Thank you for your service to our Country. There are two answers to your question: theoretical and practical.

THEORETICAL: You can sue anyone for anything. The real question is, will you win more than the cost? The theoretical answer to that question is NO. Suing the DOD for less than tens of thousands of dollars is a losing proposition.

PRACTICAL: The DOD has unlimited funding (compared to yours) and divisions of motivated lawyers with extensive experience. You have very limited funds, little or no legal training and, even though you are highly motivated now, you have other obligations that will distract you. The area of operation is the american judicial system - a location known to bog down the most mobile forces the world has ever known for years at a time, and the cogs of the justice wheels require copious applications of cash at regular intervals, and turn at a glacial pace.
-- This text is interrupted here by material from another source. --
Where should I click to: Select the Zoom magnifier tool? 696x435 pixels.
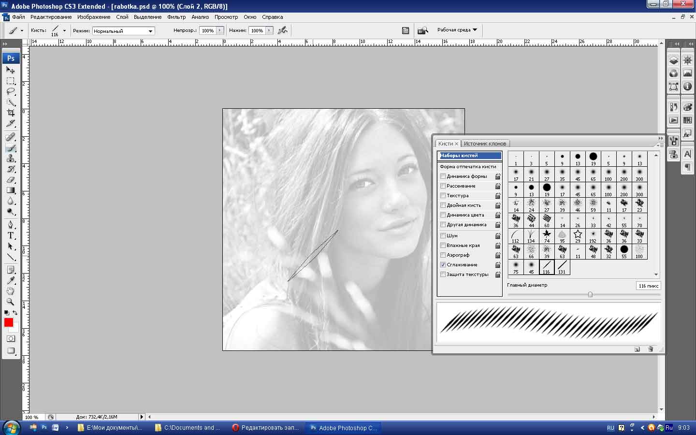tap(11, 302)
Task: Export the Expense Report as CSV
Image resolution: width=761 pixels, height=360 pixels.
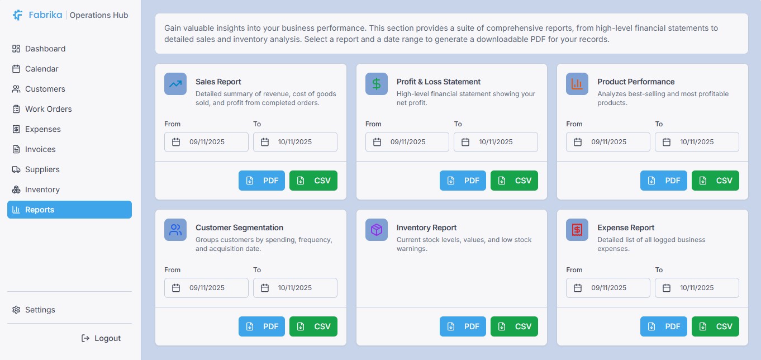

Given these facts, the practical solution is to move on. Spend the time with family and friends and try to forget one more idignity that the overly bureacratic system has handed you. Have a beer and watch the movie "Brazil" to see where our bureacracy is headed.

Console yourself that it wasn't personal. It was just the process of paper work.

Good luck and God bless you.

If you need further clarity, please email me at MICHAEL@MIRELAND.US Answers to questions are for general information purposes only and do not establish an attorney-client relationship. This is not legal advice, simply information. You SHOULD NOT act on this information without consulting a competent bankruptcy attorney in your area and providing ALL relevant information.



Is there any way to at least file a formal complaint?

Michael J. Ireland

Michael J. Ireland


I don't know of any procedure or means to do that. Good luck.